Congress is considering a bill that’d make it harder for American start-ups and small businesses to successfully sue big corporations that steal their technology. That would make our economy weaker.

In recent years, many Big Tech companies have stolen proprietary technologies from smaller rivals.

Last year, a U.S. government agency had to ban the importation of certain Apple Watches that illegally incorporated a smaller company’s patented device that measures blood oxygen levels. In January, Google chose to settle a case for an undisclosed sum, after Boston start-up Singular Computing sued for $1.6 billion in damages over the alleged theft of AI technology. An Illinois district court recently ordered Amazon to pay $525 million in damages to software firm Kove IO for violating the firm’s data-storage patents.

But these successes are the exception rather than the rule.

Most start-ups -- let alone individual inventors -- can’t afford to take on Google, Apple, and Amazon in court. Even if patent owners had evidence to prove their intellectual property was stolen, litigating disputes can take years and cost millions of dollars. Many inventors have no choice but to accept a low-ball financial settlement outside of court.

Big Tech firms have this practice down to a science, which is why some have dubbed it “efficient infringement.” Established firms calculate that it will cost less to steal technology and pay any associated settlement that ultimately comes than to license the technology up front.

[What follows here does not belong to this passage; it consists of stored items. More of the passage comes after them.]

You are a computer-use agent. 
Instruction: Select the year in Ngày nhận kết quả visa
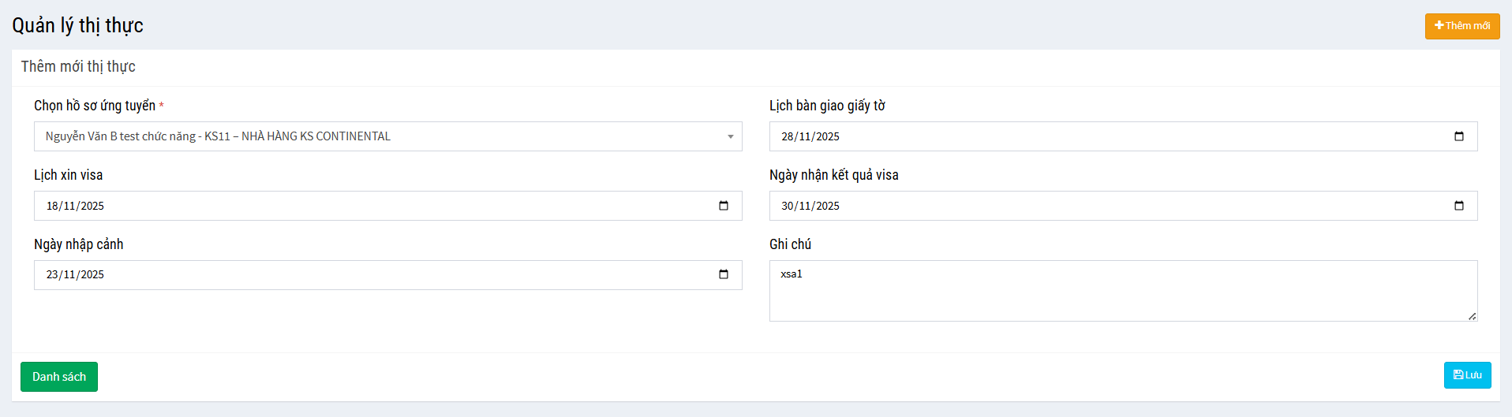[x=828, y=207]
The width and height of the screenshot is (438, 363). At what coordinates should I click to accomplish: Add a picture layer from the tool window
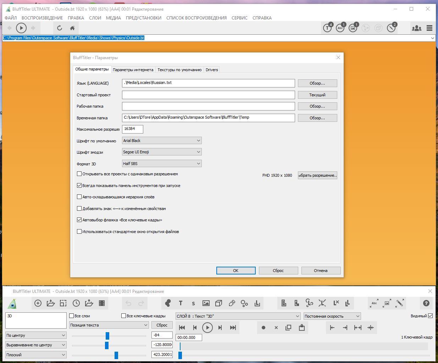[206, 303]
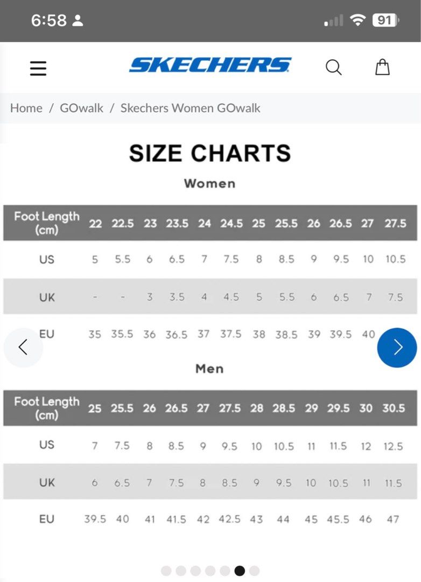Viewport: 421px width, 582px height.
Task: Open the shopping bag cart
Action: (382, 67)
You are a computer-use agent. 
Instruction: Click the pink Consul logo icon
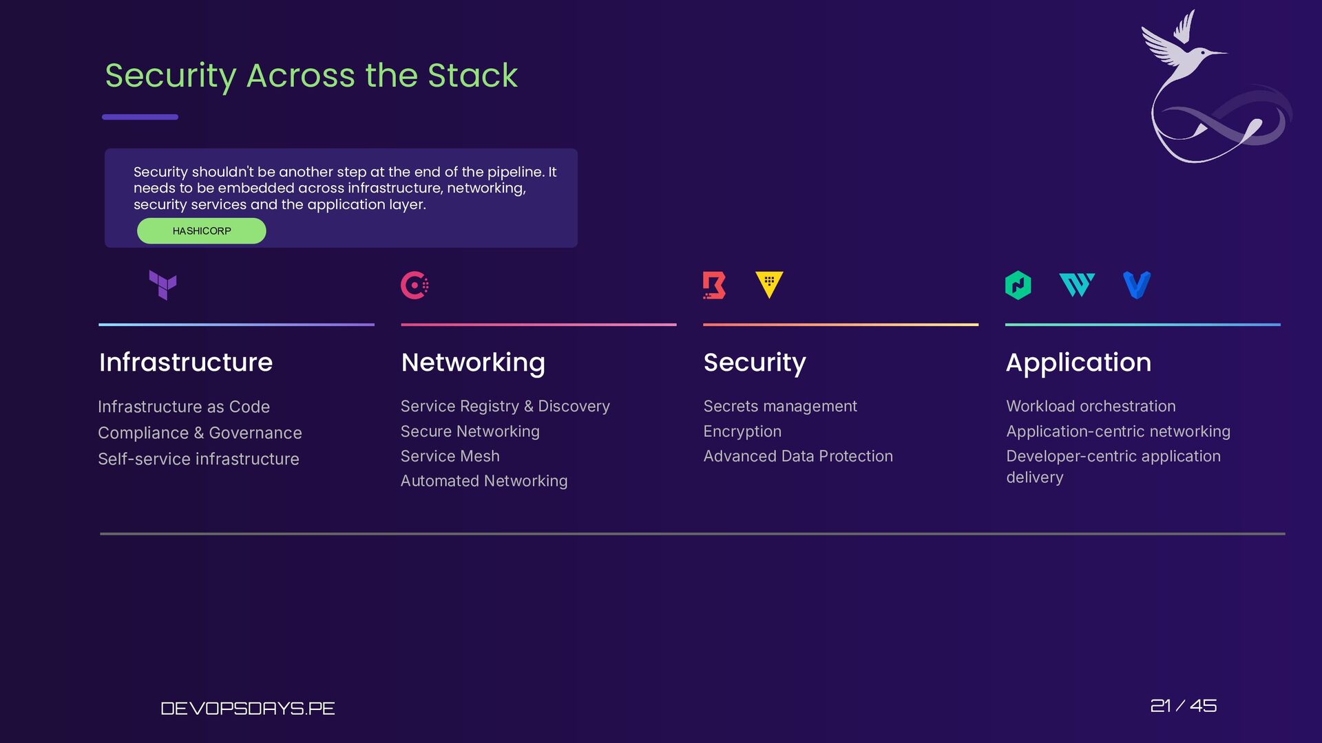(x=415, y=285)
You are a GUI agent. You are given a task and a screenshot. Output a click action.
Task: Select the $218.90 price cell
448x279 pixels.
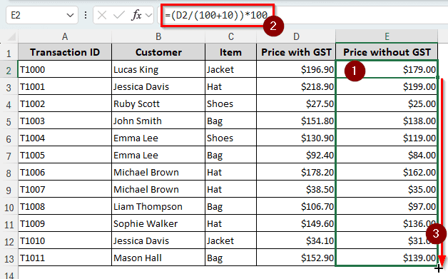296,86
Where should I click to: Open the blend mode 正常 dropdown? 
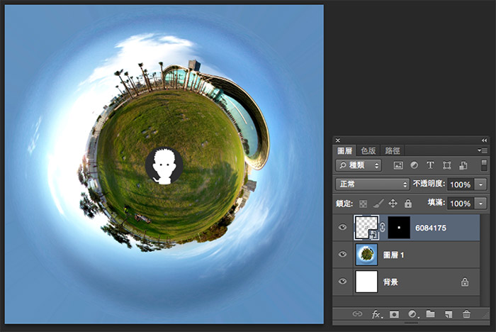372,184
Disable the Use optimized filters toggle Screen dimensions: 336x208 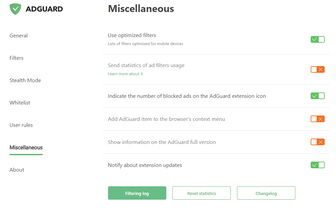click(317, 39)
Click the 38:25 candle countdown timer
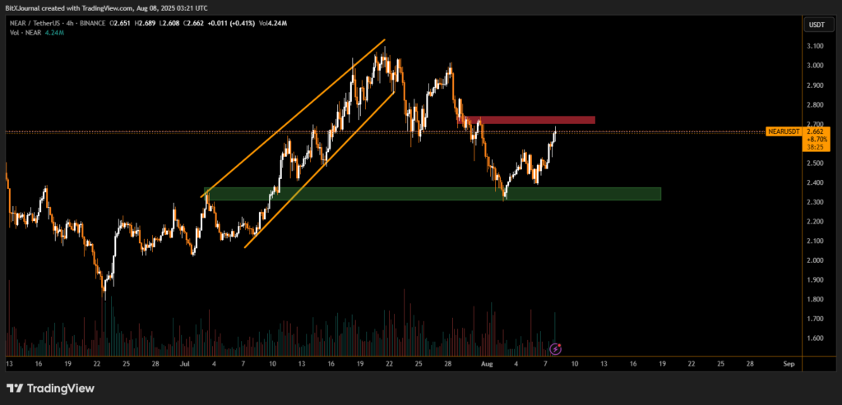 tap(816, 149)
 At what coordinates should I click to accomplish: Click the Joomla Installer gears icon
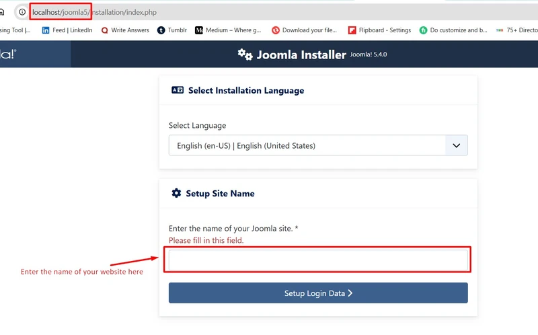[x=245, y=54]
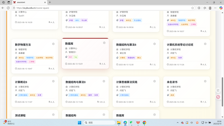Click the pink round floating assistant icon
The width and height of the screenshot is (224, 126).
[218, 97]
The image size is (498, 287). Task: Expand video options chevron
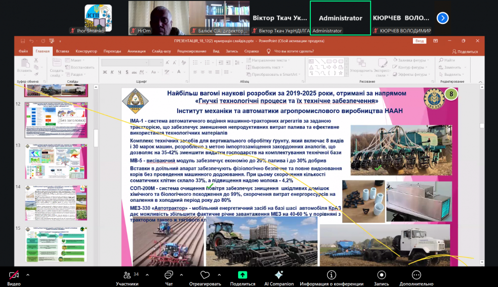point(28,275)
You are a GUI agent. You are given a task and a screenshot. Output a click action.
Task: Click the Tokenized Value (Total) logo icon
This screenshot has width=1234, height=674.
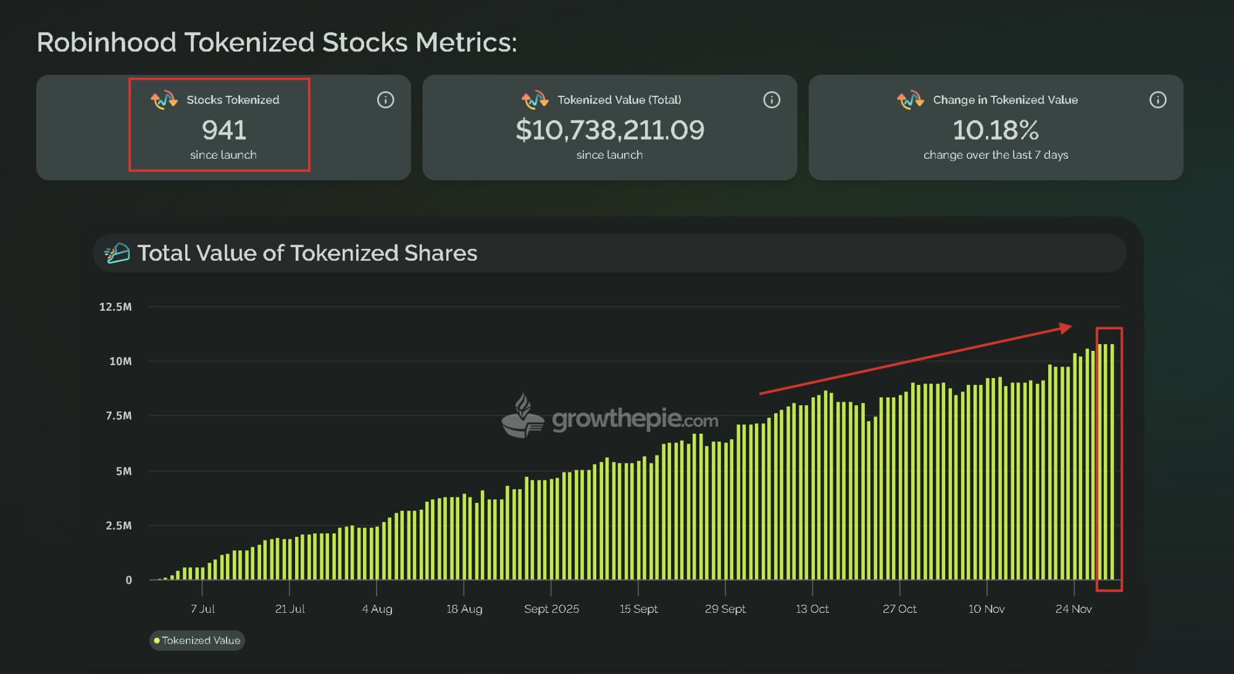pyautogui.click(x=535, y=100)
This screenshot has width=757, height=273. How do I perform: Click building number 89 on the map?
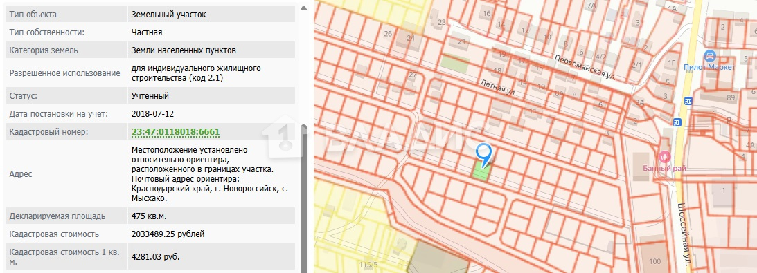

Small inventors have recently found a way to counter “efficient infringement.” Outside financiers -- banks, individuals, or even investment funds -- are increasingly providing financial support to start-ups and inventors. In many cases, these investors receive a share of the profits associated with market or licensing success, including if any subsequent legal action proves successful. This practice helps restore much-needed balance to a legal system that’s been thrown out of whack.

Some lawmakers worry that outside funding leads to frivolous lawsuits and could allow foreign rivals to obtain U.S. trade secrets.

Neither claim holds water. Critics of financial partnerships have failed to provide any evidence that malicious actors foreign or domestic -- are regularly funding lawsuits to steal proprietary information.

Similarly, there’s no evidence that outside financing leads to frivolous litigation. The number of patent infringement lawsuits initiated in U.S. district courts has trended downward since 2013, even as the number of new patents granted has risen. Litigation financiers have zero incentive to fund lawsuits that don’t stand much chance of succeeding.

Some argue that requiring patent owners to disclose any outside funding they receive for their lawsuits -- as the Litigation Transparency Act would do -- promotes transparency while doing no harm. In reality, disclosure requirements would further disempower inventors who already struggle to defend their intellectual property against larger rivals.

Mandatory disclosure could reveal information about a plaintiff’s legal strategy. Infringers might use this knowledge to adjust their own strategy and subject financiers to relentless negative public relations campaigns. All of this could make it harder for startups to find investors.

The Litigation Transparency Act is trying to solve a problem that doesn’t exist. In the process, it threatens to create actual problems for startups and small businesses trying to protect their inventions from theft.

Kristen Osenga, the chief policy counselor at the Inventors Defense Alliance, is the Austin E. Owen Research Scholar and Professor of Law at the University of Richmond School of Law. This item originally appeared in the DC Journal.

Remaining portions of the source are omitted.